The Dangers of Relying on Last-Click Attribution to Measure In-Store Purchase Behaviour


Ryan Mayward, Senior VP of Retail Media Sales at Walmart shares, ‘We capture the click and we know that the customer checked out and bought those specific things after they were exposed to or interacted with the brand’s advertising. But after an individual clicks on an ad at a general-purpose search engine, we don’t know what they did in response. The core value proposition of retail media is limited versus other types of media.’

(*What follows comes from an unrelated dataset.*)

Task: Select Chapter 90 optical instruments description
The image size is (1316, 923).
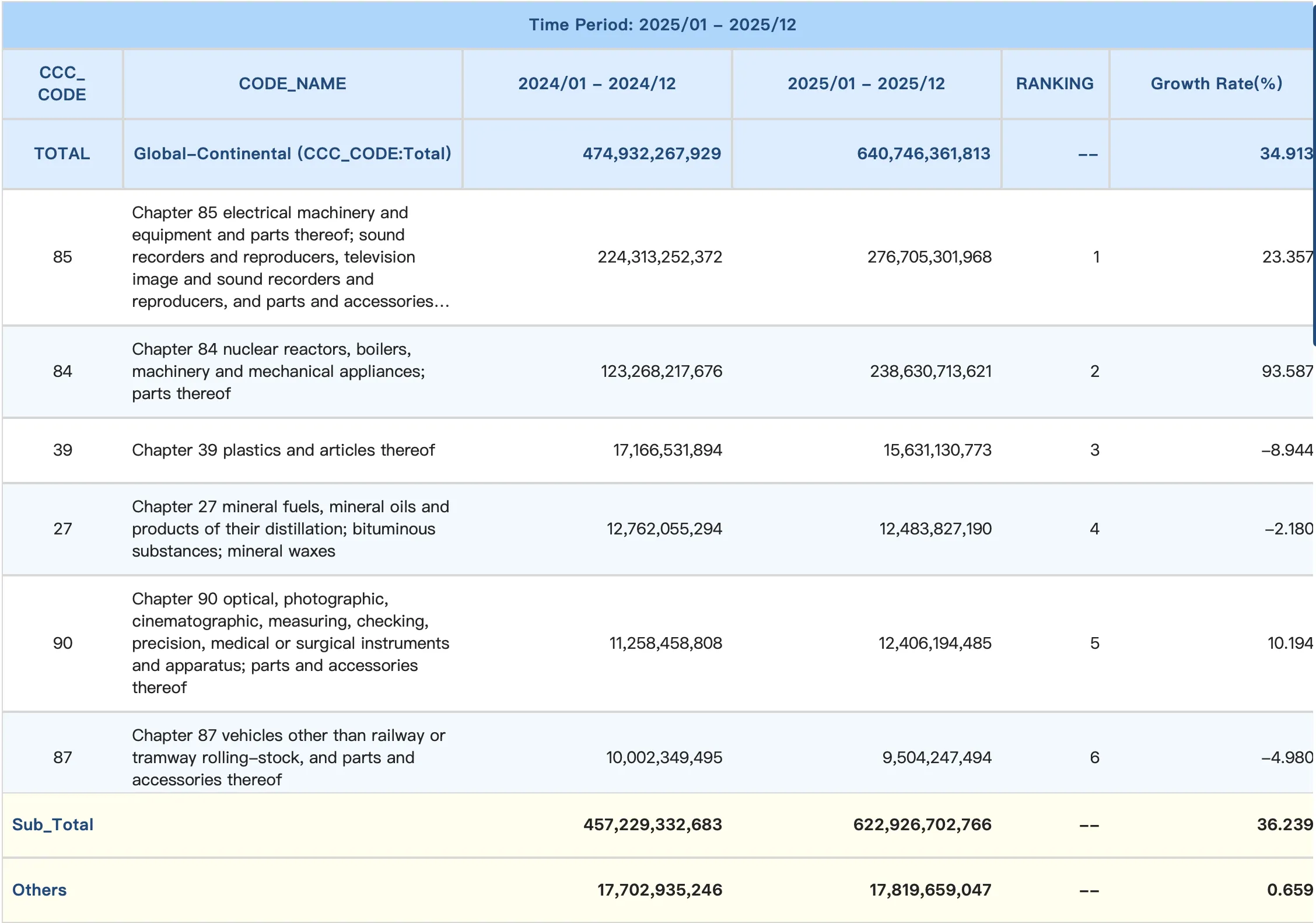Action: 290,643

Whereas supermarkets will tell their brand advertisers that stores sold a certain volume of products in a certain month and quarter, and brands may correlate this with timely and location-focused campaigns, in reality the retailer has no evidence of when, where or why the sales occurred. RMNs’ consumer behaviour tracking all rely on last-click methods and last-touch attribution such as in-store banners. Supermarkets can point at a particular instance of interaction that was made just before a purchase, but their last-click models fail to account for the multitude of touchpoints along the entire buying journey, which could in fact have been far more influential.


The huge financial incentive for retailers in controlling the whole advertising cycle - executing the advertising, iterating and reporting on its performance - encourages supermarkets to maximise advertising sales and claim advertising influences purchases even when this is disputable or supported by no evidence. If purchase influence is not measured correctly, retail media will encourage brands to take ill-informed and often completely wrong decisions. Without access to consumer behaviour and purchase data itself, advertisers cannot ensure their approach and messaging are consistently targeted and effective across the supermarket shopping journey. Customer experience, consumer satisfaction, sales and brand growth, in addition to advertising ROI, could suffer significantly. 





Most marketing attribution methods don’t show CMOs where their advertising budget is working and where it’s not. Even multi-touch models are often wildly inaccurate when measuring advertising impact on customer acquisition. Discover The Myths, Truths and CMO-Proven Strategies Behind Every Single and Multi-Touch Attribution Model.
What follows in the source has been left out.